Learning Association: Much of computer vision is about learning association, be it learning high-level image classification [38], object relationships [32], or point-wise correspondences [2, 24, 29, 31]. However, there has been relatively little work on learning association for aligning the content of different videos. In this work, we use our model trained with spatiotemporal constraints to align the semantical content of two videos in a self-supervised manner, and do automatic alignment of the visual data without any additional supervision.

3 Method

Assume we wish to learn a mapping \(G_Y : X \rightarrow Y\). The classic approach tunes \(G_Y\) to minimize reconstruction error on paired data samples \(\{(x_i,y_i)\}\) where \(x_i \in X\) and \(y_i \in Y\):

$$\begin{aligned} \min _{G_Y} \sum _i ||y_i - G_Y(x_i)||^2. \end{aligned}$$
(1)

Adversarial Loss: Recent work [15, 23] has shown that one can improve the learned mapping by tuning it with a discriminator \(D_Y\) that is adversarially trained to distinguish between real samples of y from generated samples \(G_Y(x)\):

$$\begin{aligned} \min _{G_Y} \max _{D_Y} L_{g}(G_Y,D_Y) = \sum _s \log D_Y(y_s) + \sum _t \log (1 - D_Y(G_Y(x_t))), \end{aligned}$$
(2)

Importantly, we use a formulation that does not require paired data and only requires access to individual samples \(\{x_t\}\) and \(\{y_s\}\), where different subscripts are used to emphasize the lack of pairing.

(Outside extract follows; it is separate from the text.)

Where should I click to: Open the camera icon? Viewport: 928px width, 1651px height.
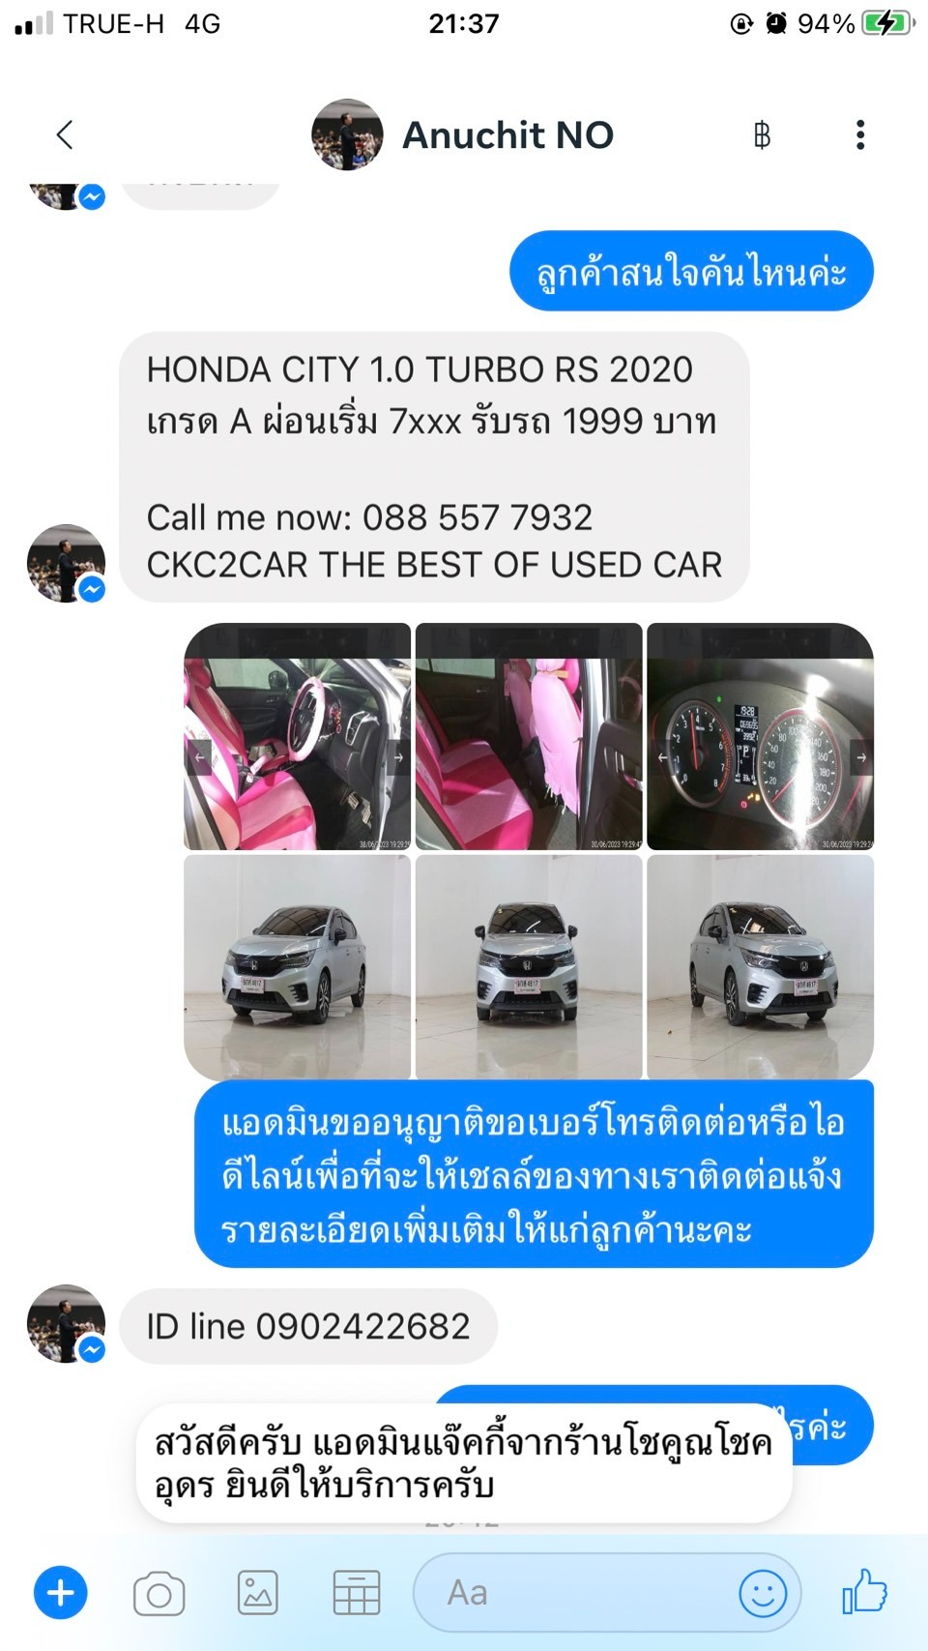click(x=160, y=1594)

Cycle Loss: Zhu et al. [53] use cycle consistency [51] to define a reconstruction loss when the pairs are not available. Popularly known as Cycle-GAN (Fig. 3-b), the objective can be written as:

$$\begin{aligned} L_c(G_{X}, G_{Y}) = \sum _t ||x_t - G_{X}(G_{Y}(x_t))||^2. \end{aligned}$$
(3)

Recurrent Loss: We have so far considered the setting when static data is available. Instead, assume that we have access to unpaired but ordered streams \((x_1,x_2,\ldots ,x_t,\ldots )\) and \((y_1,y_2\ldots , y_s,\ldots )\). Our motivating application is learning a mapping between two videos from different domains. One option is to ignore the stream indices, and treat the data as an unpaired and unordered collection of samples from X and Y (e.g., learn mappings between shuffled video frames). We demonstrate that much better mapping can be learnt by taking advantage of the temporal ordering. To describe our approach, we first introduce a recurrent temporal predictor \(P_X\) that is trained to predict future samples in a stream given its past:

$$\begin{aligned} L_\tau (P_X) = \sum _t ||x_{t+1} - P_X(x_{1:t})||^2, \end{aligned}$$
(4)

where we write \(x_{1:t} = (x_1 \ldots x_t)\).

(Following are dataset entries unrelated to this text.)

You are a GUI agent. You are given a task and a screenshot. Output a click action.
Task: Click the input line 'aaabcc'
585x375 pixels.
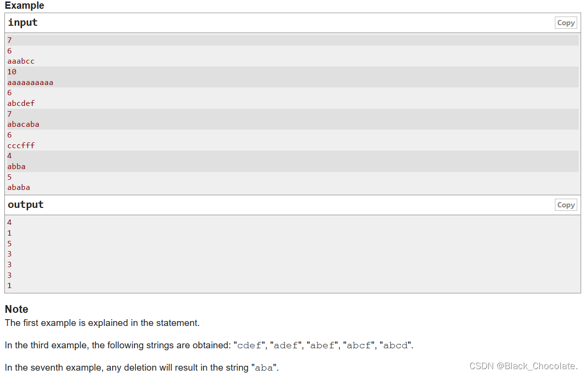click(21, 61)
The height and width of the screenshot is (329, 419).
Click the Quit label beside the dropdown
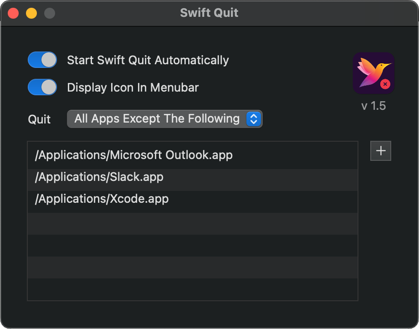[x=39, y=119]
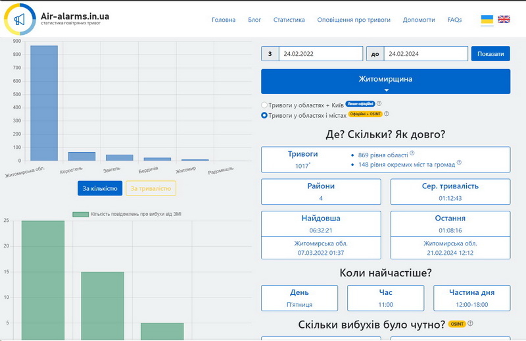The height and width of the screenshot is (341, 526).
Task: Open the Житомирщина region dropdown
Action: [385, 82]
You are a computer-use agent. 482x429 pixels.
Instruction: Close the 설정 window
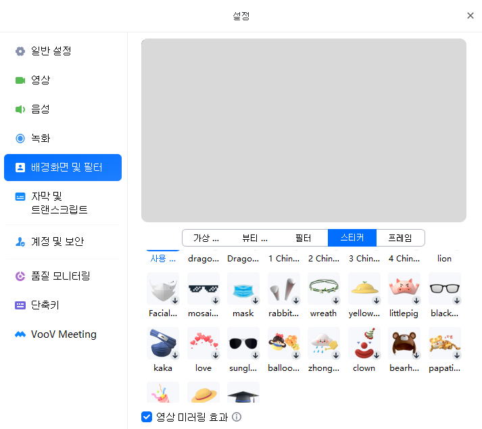click(x=471, y=16)
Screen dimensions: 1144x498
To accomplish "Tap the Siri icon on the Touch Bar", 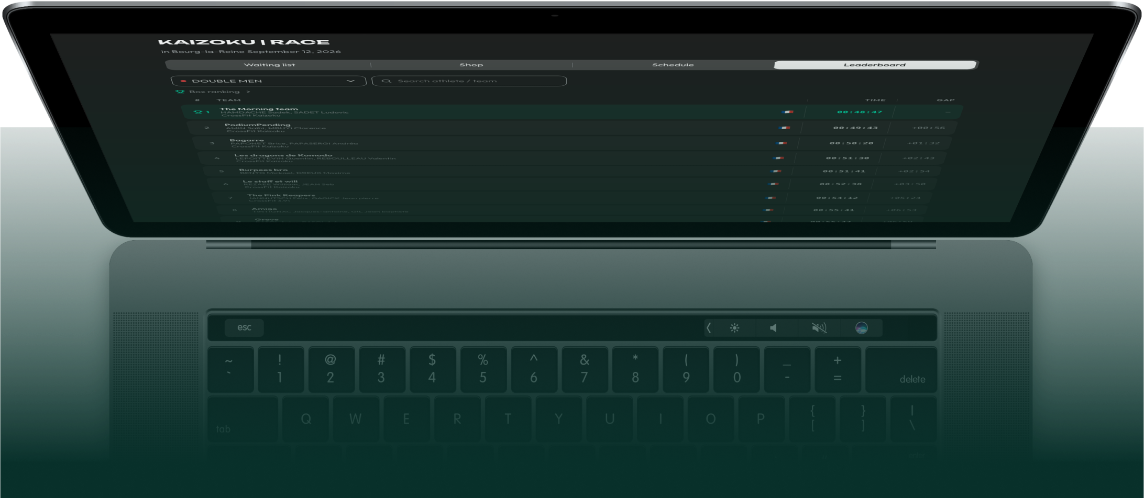I will [861, 328].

Recycle Loss: We use this temporal prediction model to define a new cycle loss across domains and time (Fig. 3-c) which we refer as a recycle loss:

$$\begin{aligned} L_{r}(G_X, G_Y, P_Y) = \sum _t ||x_{t+1} - G_X(P_Y(G_Y(x_{1:t})))||^2, \end{aligned}$$
(5)

where \(G_Y(x_{1:t}) = (G_Y(x_1), \ldots , G_Y(x_t))\). Intuitively, the above loss requires sequences of frames to map back to themselves. We demonstrate that this is a much richer constraint when learning from unpaired data streams in Fig. 4.

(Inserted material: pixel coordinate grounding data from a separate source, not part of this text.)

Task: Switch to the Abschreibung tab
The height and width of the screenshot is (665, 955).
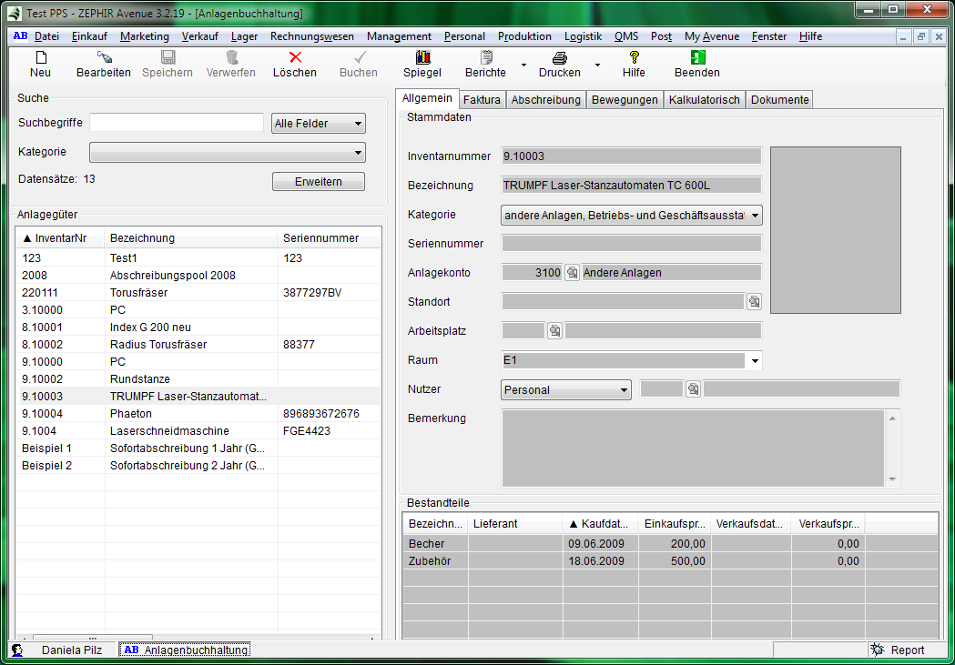Action: [545, 100]
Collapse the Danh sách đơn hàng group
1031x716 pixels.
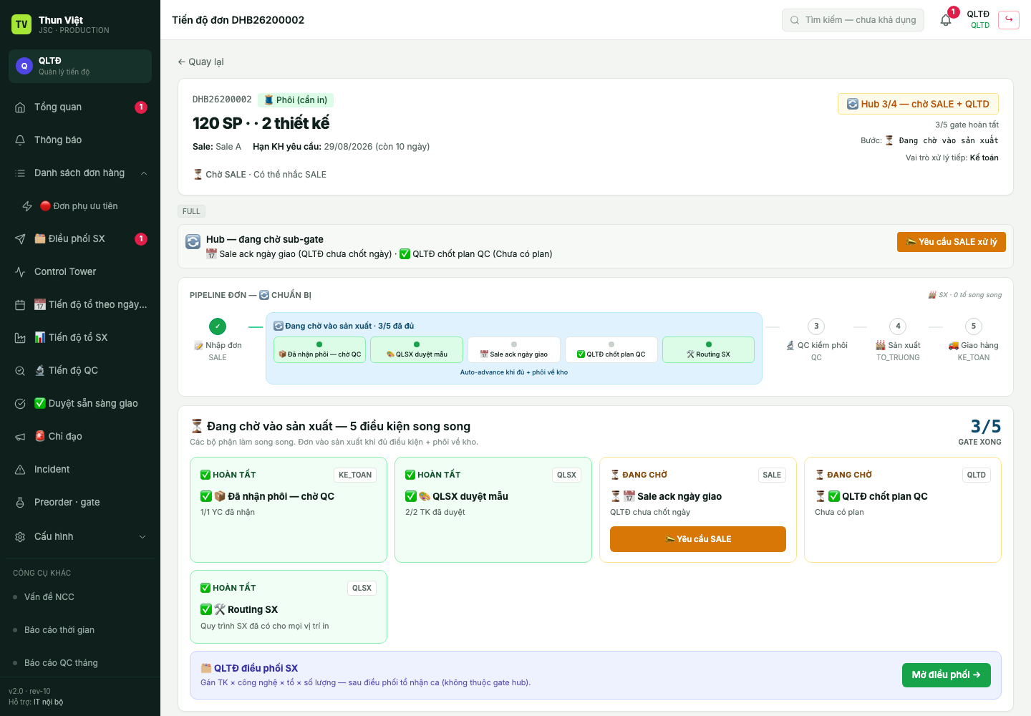pyautogui.click(x=144, y=173)
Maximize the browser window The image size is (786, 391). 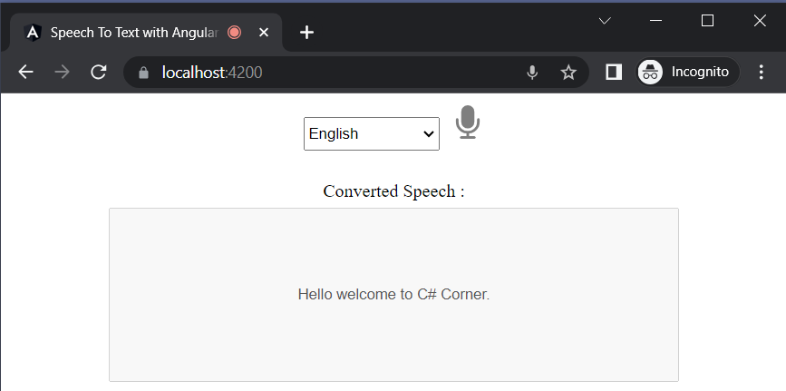click(x=708, y=21)
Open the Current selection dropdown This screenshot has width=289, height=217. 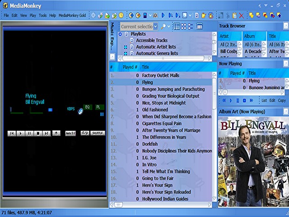tap(155, 27)
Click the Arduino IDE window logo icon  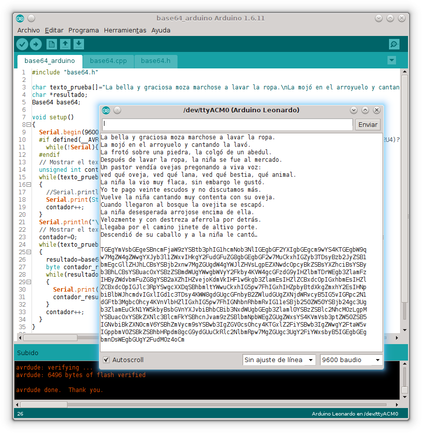(20, 18)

Recycle-GAN: We now combine the recurrent loss, recycle loss, and adversarial loss into our final Recycle-GAN formulation:

$$\begin{aligned}&\min _{G,P} \max _{D} L_{rg}(G,P,D) = L_{g}(G_X,D_X) + L_{g}(G_Y,D_Y) + \\&\lambda _{rx} L_{r}(G_X, G_Y, P_Y) + \lambda _{ry} L_{r}(G_Y, G_X, P_X) + \lambda _{{\tau }x} L_{\tau }(P_{X}) + \lambda _{{\tau }y} L_{\tau }(P_{Y}). \end{aligned}$$

Inference: At test time, given an input video with frames \(\{x_t\}\), we would like to generate an output video. The simplest strategy would be directly using the trained \(G_Y\) to generate a video frame-by-frame \(y_t = G_Y(x_t)\). Alternatively, one could use the temporal predictor \(P_Y\) to smooth the output:

$$\begin{aligned} y_{t} = \frac{G_{Y}(x_{t}) + P_{Y}(G_{Y}(x_{1:t-1}))}{2}, \end{aligned}$$

where the linear combination could be replaced with a nonlinear function, possibly learned with the original objective function. However, for simplicity, we produce an output video by simple single-frame generation. This allows our framework to be applied to both videos and single images at test-time, and produces fairer comparison to spatial approach.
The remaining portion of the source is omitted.